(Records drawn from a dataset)

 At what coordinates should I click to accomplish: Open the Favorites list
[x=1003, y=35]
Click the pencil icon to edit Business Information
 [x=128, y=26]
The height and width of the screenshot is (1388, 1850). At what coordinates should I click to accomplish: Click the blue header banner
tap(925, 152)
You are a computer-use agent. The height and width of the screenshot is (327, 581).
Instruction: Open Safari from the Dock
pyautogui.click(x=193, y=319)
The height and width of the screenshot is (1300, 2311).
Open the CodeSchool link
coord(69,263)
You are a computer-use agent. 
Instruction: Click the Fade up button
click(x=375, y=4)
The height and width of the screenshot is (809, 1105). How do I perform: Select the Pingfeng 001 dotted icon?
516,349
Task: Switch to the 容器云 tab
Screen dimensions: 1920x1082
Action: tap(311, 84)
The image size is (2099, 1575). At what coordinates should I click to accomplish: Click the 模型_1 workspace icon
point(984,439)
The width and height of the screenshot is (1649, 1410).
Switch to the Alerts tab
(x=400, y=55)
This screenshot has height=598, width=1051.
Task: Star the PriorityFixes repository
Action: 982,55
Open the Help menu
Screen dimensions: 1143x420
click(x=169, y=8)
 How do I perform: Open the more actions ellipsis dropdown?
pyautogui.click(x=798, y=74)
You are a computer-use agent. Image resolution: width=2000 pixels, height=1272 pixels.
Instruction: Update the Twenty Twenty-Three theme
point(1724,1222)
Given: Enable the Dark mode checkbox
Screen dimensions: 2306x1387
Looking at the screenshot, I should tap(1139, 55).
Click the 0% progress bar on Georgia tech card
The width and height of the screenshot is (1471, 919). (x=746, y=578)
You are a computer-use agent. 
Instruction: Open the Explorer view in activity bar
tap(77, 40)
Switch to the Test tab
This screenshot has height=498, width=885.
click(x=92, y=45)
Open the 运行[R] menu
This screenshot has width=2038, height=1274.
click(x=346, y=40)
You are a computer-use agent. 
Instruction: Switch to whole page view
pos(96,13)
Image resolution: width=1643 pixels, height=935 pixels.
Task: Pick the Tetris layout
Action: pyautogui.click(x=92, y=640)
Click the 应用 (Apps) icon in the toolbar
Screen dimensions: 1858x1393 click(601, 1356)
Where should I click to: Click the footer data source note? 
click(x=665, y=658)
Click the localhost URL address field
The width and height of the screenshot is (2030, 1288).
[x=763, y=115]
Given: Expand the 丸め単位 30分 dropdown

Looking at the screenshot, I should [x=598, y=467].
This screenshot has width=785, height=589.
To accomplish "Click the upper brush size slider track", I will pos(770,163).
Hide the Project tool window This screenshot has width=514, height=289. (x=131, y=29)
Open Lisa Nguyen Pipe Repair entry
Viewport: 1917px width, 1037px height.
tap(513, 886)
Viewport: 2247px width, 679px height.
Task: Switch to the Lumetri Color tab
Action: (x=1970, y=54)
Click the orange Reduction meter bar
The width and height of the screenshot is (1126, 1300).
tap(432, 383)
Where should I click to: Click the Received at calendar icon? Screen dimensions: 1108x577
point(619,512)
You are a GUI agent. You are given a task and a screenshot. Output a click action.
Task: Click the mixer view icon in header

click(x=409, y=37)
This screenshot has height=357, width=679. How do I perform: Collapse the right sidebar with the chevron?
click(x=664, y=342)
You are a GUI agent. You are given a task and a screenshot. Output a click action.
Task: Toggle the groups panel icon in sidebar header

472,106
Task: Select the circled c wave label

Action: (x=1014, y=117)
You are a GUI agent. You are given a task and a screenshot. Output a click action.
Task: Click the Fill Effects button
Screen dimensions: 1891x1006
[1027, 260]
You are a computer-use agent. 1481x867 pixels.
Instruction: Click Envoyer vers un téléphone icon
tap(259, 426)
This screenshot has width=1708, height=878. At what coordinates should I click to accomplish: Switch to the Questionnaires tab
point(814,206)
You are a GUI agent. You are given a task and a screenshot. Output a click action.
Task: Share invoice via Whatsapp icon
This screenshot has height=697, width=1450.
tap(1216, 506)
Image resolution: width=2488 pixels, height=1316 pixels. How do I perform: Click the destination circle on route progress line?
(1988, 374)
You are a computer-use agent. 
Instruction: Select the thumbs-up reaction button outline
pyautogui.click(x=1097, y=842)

Task directions → Could you reproduce exactly the lines of the entries above, from the one with "Switch to the Test tab" through the one with "Task: Share invoice via Whatsapp icon", and nothing else?

Completed task →
Switch to the Test tab
This screenshot has height=498, width=885.
click(x=92, y=45)
Open the 运行[R] menu
This screenshot has width=2038, height=1274.
click(x=346, y=40)
You are a computer-use agent. 
Instruction: Switch to whole page view
pos(96,13)
Image resolution: width=1643 pixels, height=935 pixels.
Task: Pick the Tetris layout
Action: pyautogui.click(x=92, y=640)
Click the 应用 (Apps) icon in the toolbar
Screen dimensions: 1858x1393 click(601, 1356)
Where should I click to: Click the footer data source note? 
click(x=665, y=658)
Click the localhost URL address field
The width and height of the screenshot is (2030, 1288).
[x=763, y=115]
Given: Expand the 丸め単位 30分 dropdown

Looking at the screenshot, I should [x=598, y=467].
This screenshot has width=785, height=589.
To accomplish "Click the upper brush size slider track", I will pos(770,163).
Hide the Project tool window This screenshot has width=514, height=289. (x=131, y=29)
Open Lisa Nguyen Pipe Repair entry
Viewport: 1917px width, 1037px height.
tap(513, 886)
Viewport: 2247px width, 679px height.
Task: Switch to the Lumetri Color tab
Action: (x=1970, y=54)
Click the orange Reduction meter bar
The width and height of the screenshot is (1126, 1300).
tap(432, 383)
Where should I click to: Click the Received at calendar icon? Screen dimensions: 1108x577
point(619,512)
You are a GUI agent. You are given a task and a screenshot. Output a click action.
Task: Click the mixer view icon in header

click(x=409, y=37)
This screenshot has height=357, width=679. How do I perform: Collapse the right sidebar with the chevron?
click(x=664, y=342)
You are a GUI agent. You are given a task and a screenshot. Output a click action.
Task: Toggle the groups panel icon in sidebar header

472,106
Task: Select the circled c wave label

Action: (x=1014, y=117)
You are a GUI agent. You are given a task and a screenshot. Output a click action.
Task: Click the Fill Effects button
Screen dimensions: 1891x1006
[1027, 260]
You are a computer-use agent. 1481x867 pixels.
Instruction: Click Envoyer vers un téléphone icon
tap(259, 426)
This screenshot has width=1708, height=878. At what coordinates should I click to accomplish: Switch to the Questionnaires tab
point(814,206)
You are a GUI agent. You are given a task and a screenshot. Output a click action.
Task: Share invoice via Whatsapp icon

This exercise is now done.